McKechnie argued that the jury erred when it found that Kreutzer acted with malice and forethought when he killed Spencer. The jurors told Langford they believed that Kreutzer acted in self-defense when he wounded Spencer with the first two shots, but they said that he acted with malice when he continued to fire at the mortally wounded man.

“It’s not second-degree murder. It’s manslaughter . . . All of the evidence presented to this jury would have forced them to find there was premeditation, malice of forethought--first-degree murder. They didn’t. . . . Now we’re faced with a jury finding that after the first two shots were fired, there was malice . . . Finding malice at that point is not supportive of the evidence,” said McKechnie.

Langford discounted McKechnie’s argument and instead praised the jury, and suggested that he was surprised when the jurors did not convict Kreutzer of first-degree murder.

The judge lectured Kreutzer, a well-known figure who ran an unsuccessful campaign for county supervisor last year, and said that Spencer, who was unarmed, was walking “into a shooting gallery” when he went into the garage where he died. Then in a reference to a stack of letters he received from people who urged a light sentence for Kreutzer, Langford said: “Mr. Kreutzer doesn’t seem to understand . . . There are a lot of people out there who don’t understand . . . It’s got to be clear that exactly what he did is exactly second-degree murder, and that is the penalty that must be imposed.”

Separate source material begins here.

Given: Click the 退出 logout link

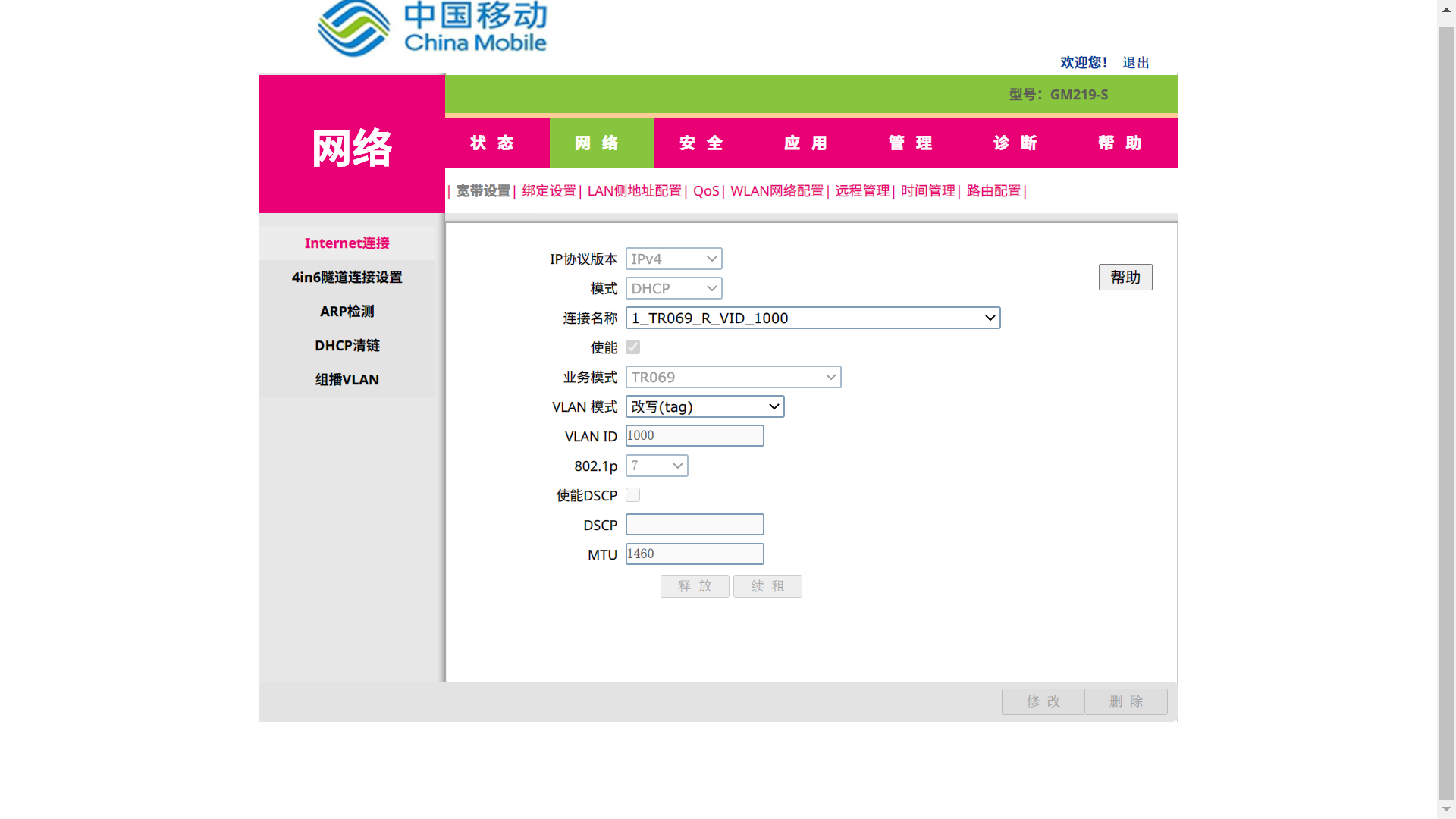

Deputy Dist. Atty. Brian Michaels said that Kreutzer’s two sons and wife will be sentenced on Friday for their roles in the killing. Jerome Kreutzer, 27, pleaded guilty to voluntary manslaughter and is facing up to 11 years in prison. Kurt Kreutzer, 20, and Herman Kreutzer’s wife, Lynne, 35, pleaded guilty to being accessories after the fact and face up to three years in prison.